Толстяк, все еще сидевший у камина, слушал нашу беседу, но не участвовал в ней и не смеялся вместе с нами. Наконец он поднялся, видимо направляясь к себе в комнату. «Глупец, – сказал он, – и наверняка мой соотечественник. Только у них сочетаются в такой степени легкомыслие и самоуверенность, апломб и невежество. Скорее чем усомниться в себе, он готов бросить в снег, принятый им за лавину, цветущую барышню, которую считает чахоточной… Господа, желаю вам спокойной ночи».
Толстяк взял свечу и удалился. То же самое вскоре сделали и мы.
В Сен-Бернарском монастыре путешественникам отводятся маленькие кельи, отделенные одна от другой дощатыми перегородками. Когда я погасил свечу, я заметил свет, проникавший сквозь щели в перегородке. В подобных обстоятельствах редко бывает, чтобы нескромное, но весьма живое любопытство не побудило нас заглянуть в самую широкую щель.
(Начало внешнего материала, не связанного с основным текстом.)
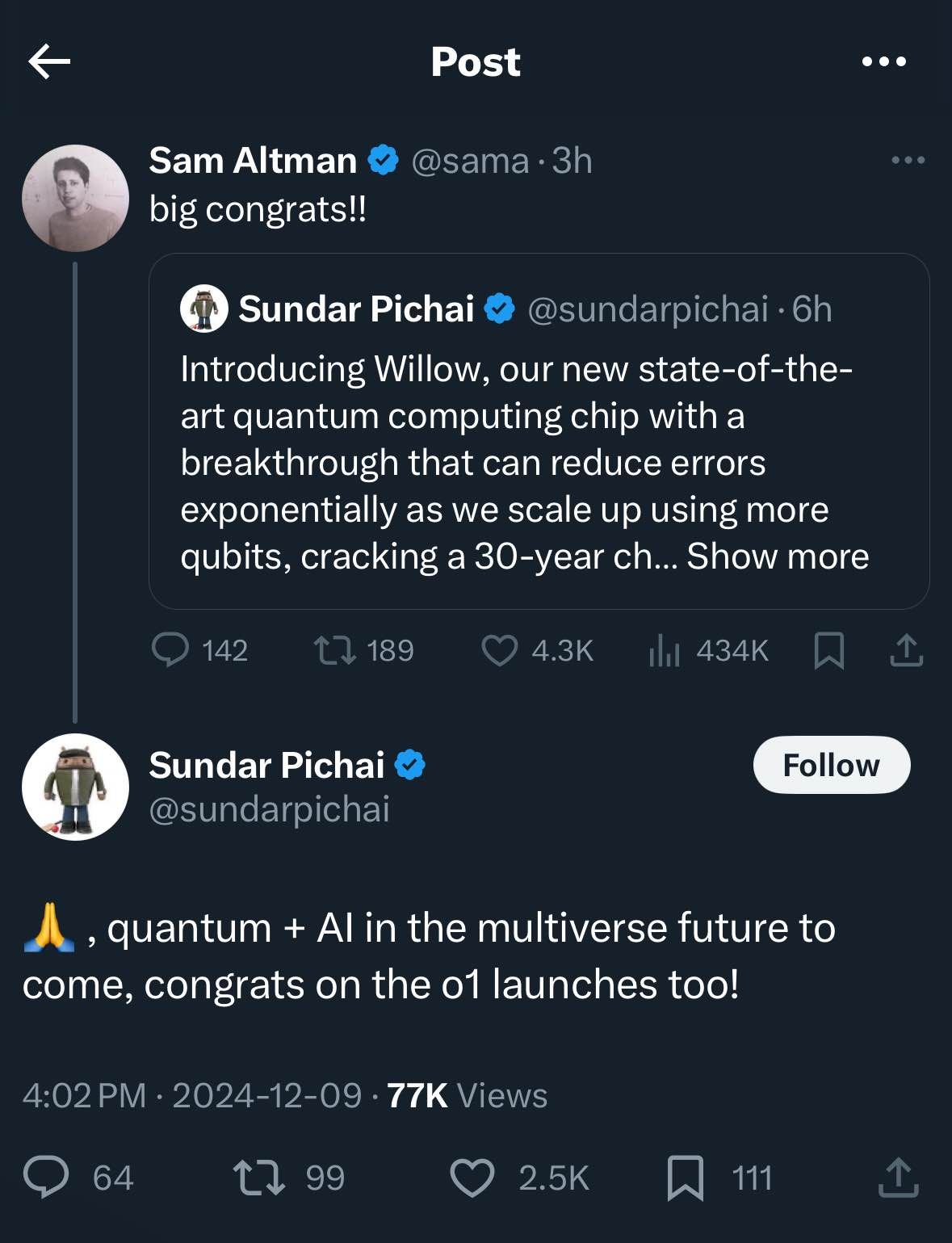
Task: View analytics for Sam Altman's post
Action: (665, 650)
Именно так я и поступил, приняв все меры предосторожности, чтобы не выдать себя ни единым звуком. С большим удивлением и пожалуй с некоторым разочарованием я увидел, что наш турист сидит в постели, тепло укутав грудь и голову и, держа перо в руке, что-то сочиняет. Подле кровати подымался пар от чайника и стоял графинчик с вишневой настойкой. По временам он перечитывал и правил написанное; при этом на лице его рисовались все оттенки удовлетворения, от довольной улыбки до восторга. Однажды он не удержался от желания насладиться звучанием своих фраз; в пассаже, который он прочел вслух, я различил только, что речь шла о сторожевых собаках, о фиалках и о девушке по имени Эмма. Я заключил, что наш турист – писатель, быть может даже путешественник школы Александра Дюма, и сейчас записывает свои впечатления о драматических событиях минувшего дня. Тут я оставил его за этим занятием и уснул.
Утром за завтраком я узнал, что турист отбыл с час назад. Толстяк, со своей стороны, готовился ехать в Мартиньи. Я же присоединился к трем путешественкикам, с которыми накануне столь весело познакомился, чтобы вместе спуститься в Аосту [3]. Эти путешественники, в одном из которых турист с первого взгляда угадал флегматичного швейцарца, оказались родом из Шамбери [4]. Они направлялись в Иврею [5] праздновать свадьбу молодой девицы, давно обещанной отцом ее, трактирщиком в Шамбери, сыну некоего пьемонтца, трактирщика в Иерее. Заодно папаша рассчитывал запастись вином и рисом, а покончив с делами, вернуться в Савойю через Малый Сен-Бернар. Все это он объяснил мне по дороге, с веселым добродушием, присущим савоярам; так как я проявил интерес к его рассказам, он пригласил меня на свадьбу; дочь тоже приветливо попросила меня оказать им эту честь. Я не отказывался, но и не решался принять приглашение, ибо вот что во мне происходило.
Еще накануне молодая особа произвела на меня сильное впечатление, а теперь я начинал в нее влюбляться; это может показаться слишком скоропалительным. Но не говоря уж о том, что в путешествии наше сердце становится смелее, свободнее и быстрее воспламеняется, оно всегда легко поддается новому для него очарованию. Эта девушка, воспитанная монахинями Сакре-Кёр, всего за несколько недель до того вышла из монастыря; неопытная, едва вступившая в жизнь, она пленяла наивностью, какой-то расцветающей радостью и ничем еще не омраченной надеждой на счастье. Грациозно сидя на своем муле, который, следуя инстинкту этих животных, шел по внешнему краю дороги, она беспечно склонялась над пропастью, и это спокойствие было у нее не отвагой, но беззаботной доверчивостью. Когда беседа переходила от сортов риса или цен на вина к предметам более для нее интересным, она принимала в ней участие то веселыми шутками, то серьезными и разумными замечаниями. Раз или два мы заговорили о ее женихе; она видела его всего один раз и говорила о нем без смущения и без волнения, хотя не воображала себе брак иначе как вечный восхитительный праздник. Милое дитя! Глядя на нее, я представлял себе ее будущее; я угадывал, какие разочарования ожидали ее в семейном счастье – даже если оно ей суждено – и желал быть тем, кто уберег бы ее от них неизменной нежностью и той осторожностью, какую подсказывает чувствительное и влюбленное сердце. Поскольку эта роль предназначалась не мне, я не хотел питать чувство, которое становится мучительным, когда оно безнадежно. Вот отчего я не решался присутствовать на свадьбе пьемонтца.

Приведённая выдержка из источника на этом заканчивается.